▼

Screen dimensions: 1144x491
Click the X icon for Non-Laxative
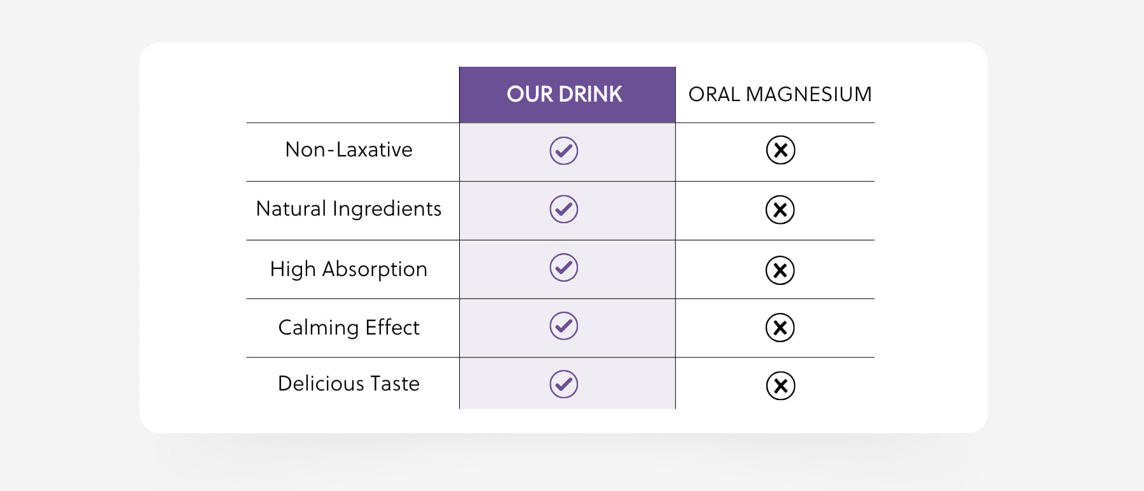tap(780, 150)
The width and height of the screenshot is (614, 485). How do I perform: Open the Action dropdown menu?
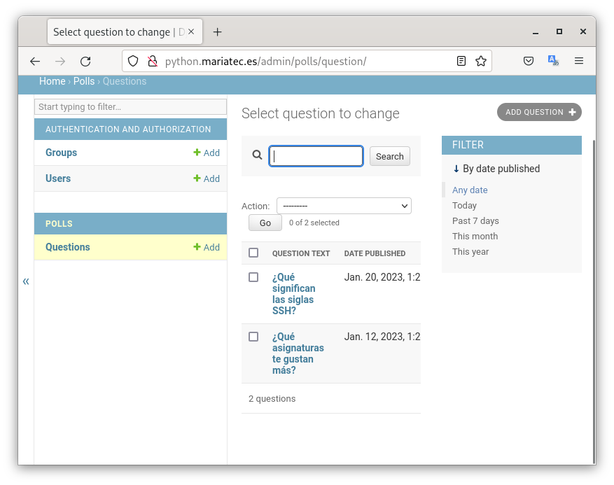click(x=344, y=206)
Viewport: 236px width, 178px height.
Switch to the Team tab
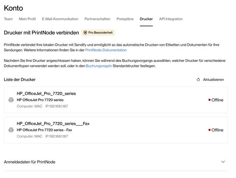pos(8,19)
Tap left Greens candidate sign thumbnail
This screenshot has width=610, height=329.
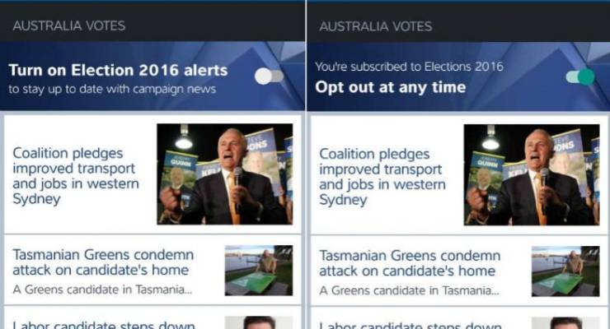[x=259, y=271]
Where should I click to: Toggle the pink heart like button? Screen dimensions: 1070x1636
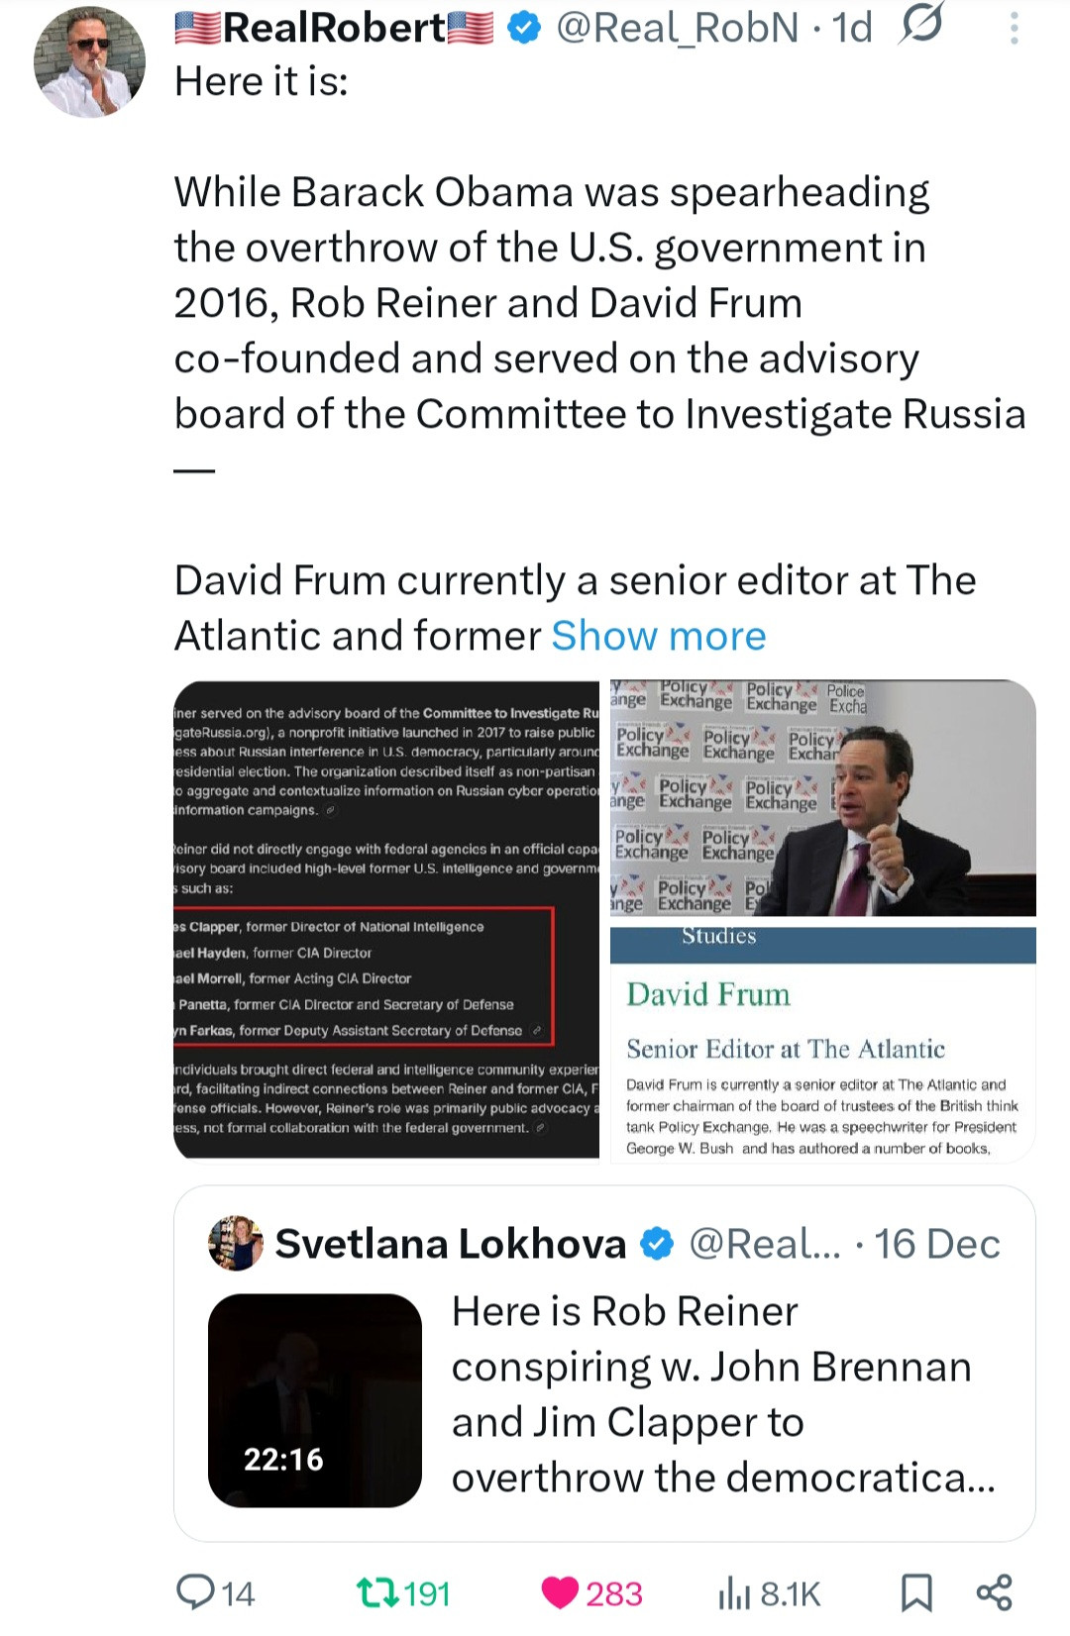[560, 1592]
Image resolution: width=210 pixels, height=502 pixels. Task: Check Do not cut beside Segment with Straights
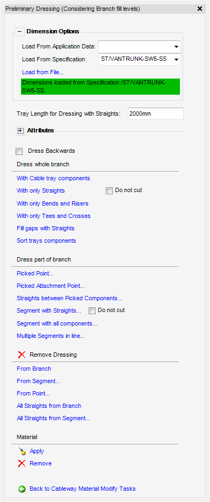point(92,310)

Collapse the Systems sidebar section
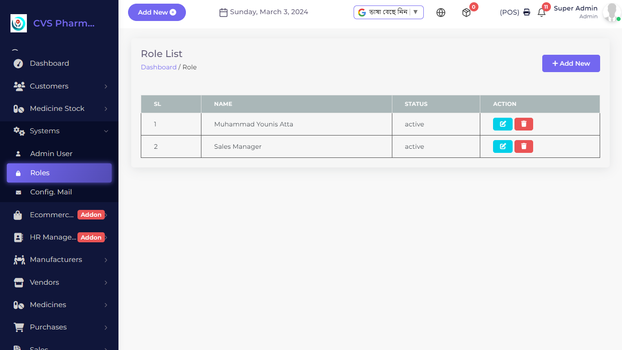(59, 131)
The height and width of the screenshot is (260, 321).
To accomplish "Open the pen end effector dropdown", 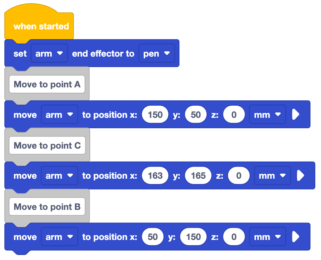I will click(x=157, y=53).
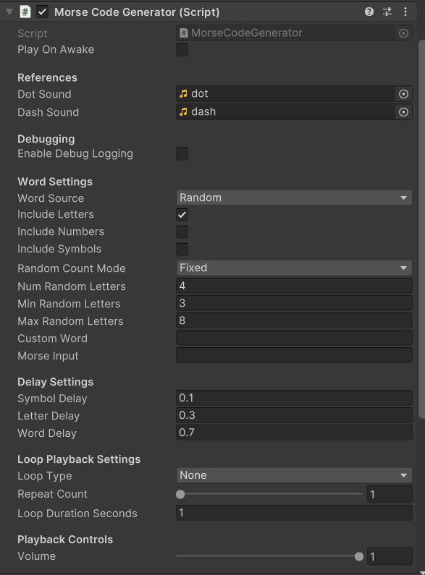
Task: Toggle Enable Debug Logging checkbox
Action: (182, 154)
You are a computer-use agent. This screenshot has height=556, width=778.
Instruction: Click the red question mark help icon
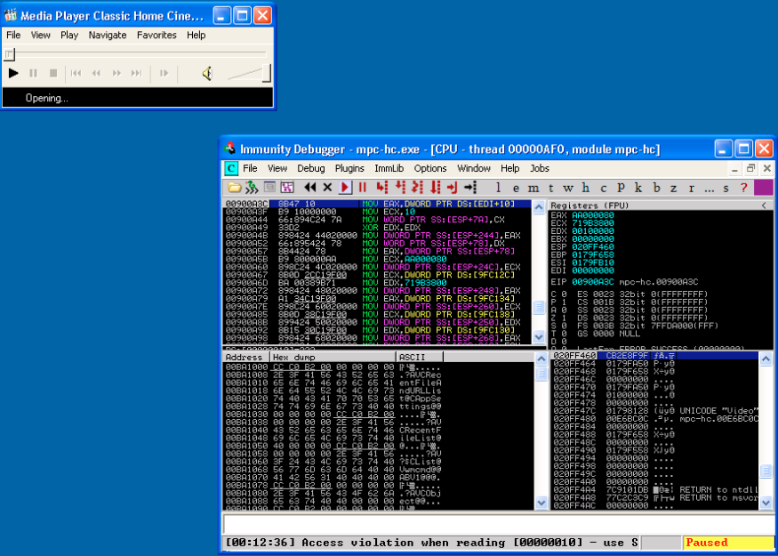pyautogui.click(x=742, y=187)
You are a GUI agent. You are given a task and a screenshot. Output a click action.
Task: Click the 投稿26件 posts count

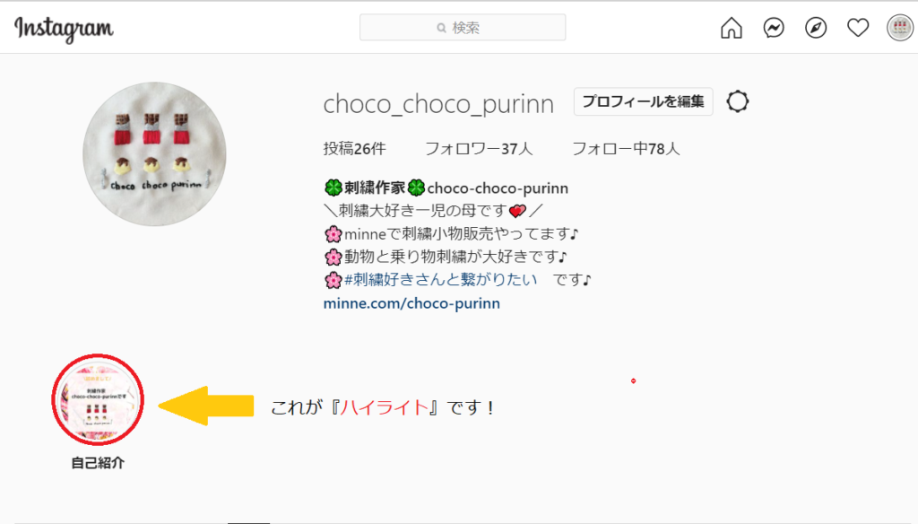click(355, 149)
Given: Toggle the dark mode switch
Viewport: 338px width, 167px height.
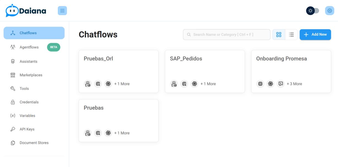Looking at the screenshot, I should (x=313, y=11).
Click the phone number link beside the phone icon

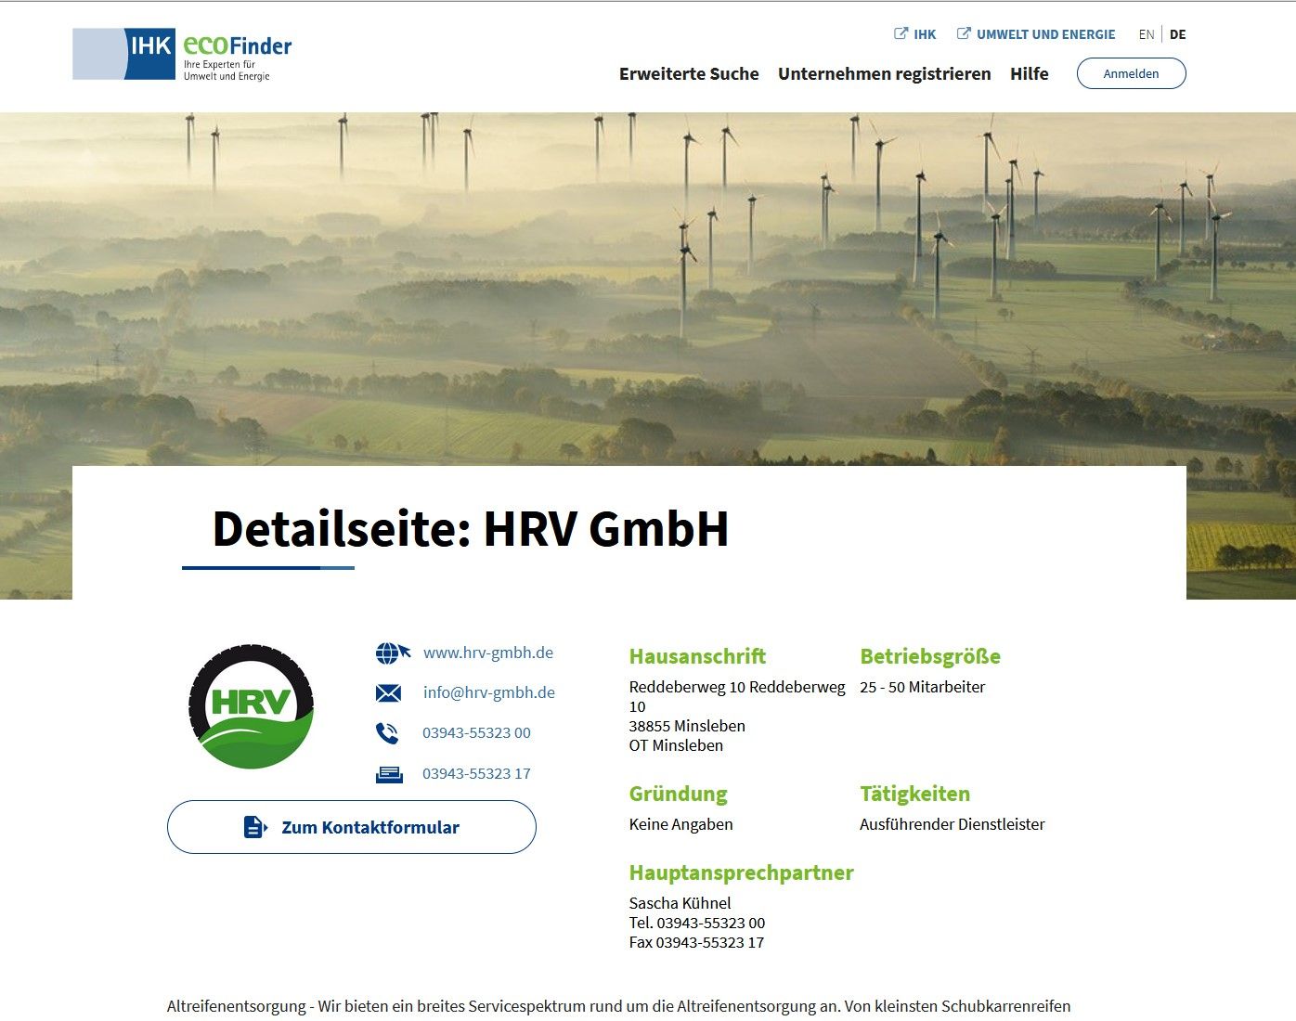click(476, 733)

▲

INSTRUCTIONS FOR THE TASK:
Output, exactly and with no pictures, every line from the one that contains "Given: Toggle the dark mode switch" through the final line of the entries.

SOLUTION:
Given: Toggle the dark mode switch
Viewport: 338px width, 167px height.
Looking at the screenshot, I should (x=313, y=11).
Click the phone number link beside the phone icon

click(476, 733)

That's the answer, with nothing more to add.